9. What happens on Logan’s mission in Switzerland? Why is he captured? Was the whole mission, and Logan’s long imprisonment, a set-up? If so, who set it up and why? What does Boyd want his readers to understand about this crucial and tragic episode in Logan’s life, and why doesn’t he explain exactly how and why it came about? Does Logan ever exact revenge on those he suspects are responsible?

10. How does Boyd use Any Human Heart to comment on the relationship between an individual life and the historical moments through which that individual lives? What, if anything, is the relationship between the two? How does Logan react to, or interact with, the moments that become “history”? Is history a critical part of Logan’s life, or simply its backdrop?

11. How reliable is Logan as the narrator of his own story? Are there moments when the reader distrusts the veracity of Logan’s account? Or, on the contrary, does the journal form project a sense of immediacy and truthfulness?

12. What is comical, or touching, about the phase of life Logan calls his “dog-food” period [see pp. 416-18]? How does he adapt to poverty and obscurity, given the wealth, success, and fame of his youth?

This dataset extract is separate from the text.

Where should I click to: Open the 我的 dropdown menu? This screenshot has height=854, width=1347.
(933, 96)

13. Boyd’s book The New Confessions is a fictional autobiography of a character whose life spanned much of the twentieth century; Any Human Heart takes up, with a very different character, a similar fictional task. If you have read The New Confessions how do the books differ? What do both books express about the process of telling a life? What is it about fictional autobiography that might interest a writer so much?

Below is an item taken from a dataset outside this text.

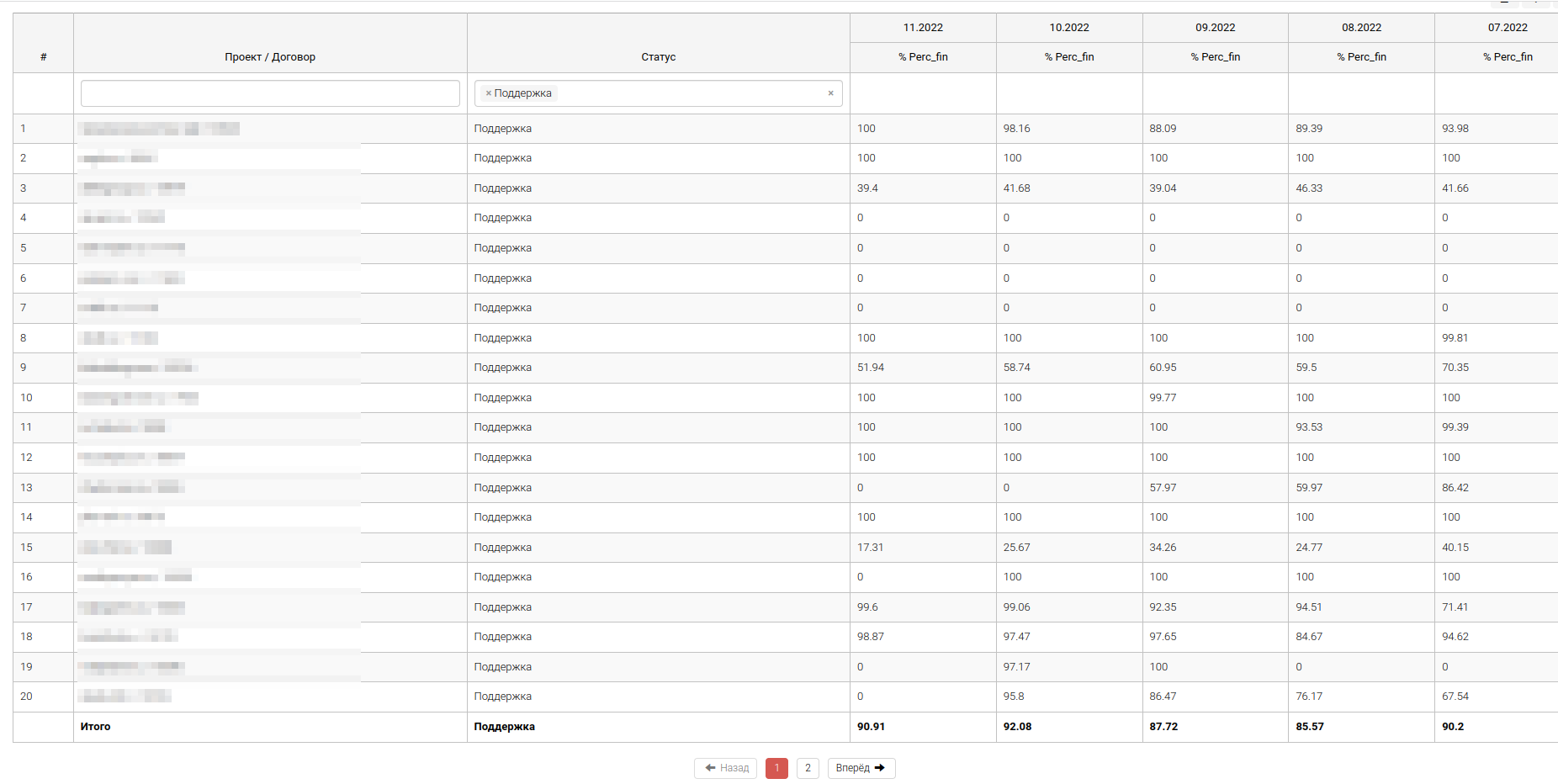Viewport: 1558px width, 784px height.
Task: Click % Perc_fin header under 10.2022
Action: coord(1069,57)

14. What is the reason for the dwindling of Logan’s creative life? How humiliating is it when his literary agent points out that his books haven’t made money since the Second World War? Why does he destroy the draft of Octet before his death? Given that his friend Peter Scabius is meant to be a sort of foil to Logan in his writing career, what does the novel have to say about the vocation of writing?

15. What is the effect of “The French Journal”? What does Logan mean when he says “the pleasures of my life are simple—simple, inexpensive and democratic” [p. 476]? What are Logan’s realizations in his old age? What has changed about Logan’s observant eye and his state of mind? Does this section provide what could be seen as a happy ending to Logan’s life?

16. What illusion is created by the novel’s footnotes and index? The notes indicate an editor—who might this editor have been, and why doesn’t Boyd complete the illusion by providing the editor’s name?

17. Late in his life Logan’s thoughts about Freya and Stella become a meditation on luck: “Freya and Stella. That was my good luck. . . . That’s all your life amounts to in the end: the aggregate of all the good luck and the bad luck you experience. . . . There’s nothing you can do about it: nobody shares it out, allocates it to this one or that, it just happens. We must quietly suffer the laws of man’s condition, as Montaigne says” [p. 458]. To what degree is this conclusion sensible, even profound, in its stoic resignation?

18. The book’s title, as the epigraph points out, comes from novelist Henry James: “Never say you know the last word about any human heart.” Does Boyd want his readers to assume that despite the private revelations of the diary form, we still cannot know the last word about Logan Mountstuart? Does the human heart refute even self-authored attempts at revealing a complete truth?

About this Author

William Boyd was born in Accra, Ghana, and attended university in Nice, Glasgow and Oxford. He is the author of seven novels and eleven screenplays and has been the recipient of several awards, including the Whitbread Award for Best First Novel, the John Llewellyn Rhys Prize, the James Tait Black Memorial Prize and the Los Angeles Times Book Prize for Fiction. William Boyd lives with his wife in London and southwest France.

Suggested Reading

Anthony Burgess, Earthly Powers; Graham Greene, The Heart of the Matter; James Joyce, A Portrait of the Artist as a Young Man; Ian McEwan, Atonement; Edmund Morris, Dutch: A Memoir of Ronald Reagan; Vladimir Nabokov, Pale Fire; Anthony Powell, A Dance to the Music of Time; Gertrude Stein, The Autobiography of Alice B. Toklas; Evelyn Waugh, A Handful of Dust; Virginia Woolf, Orlando.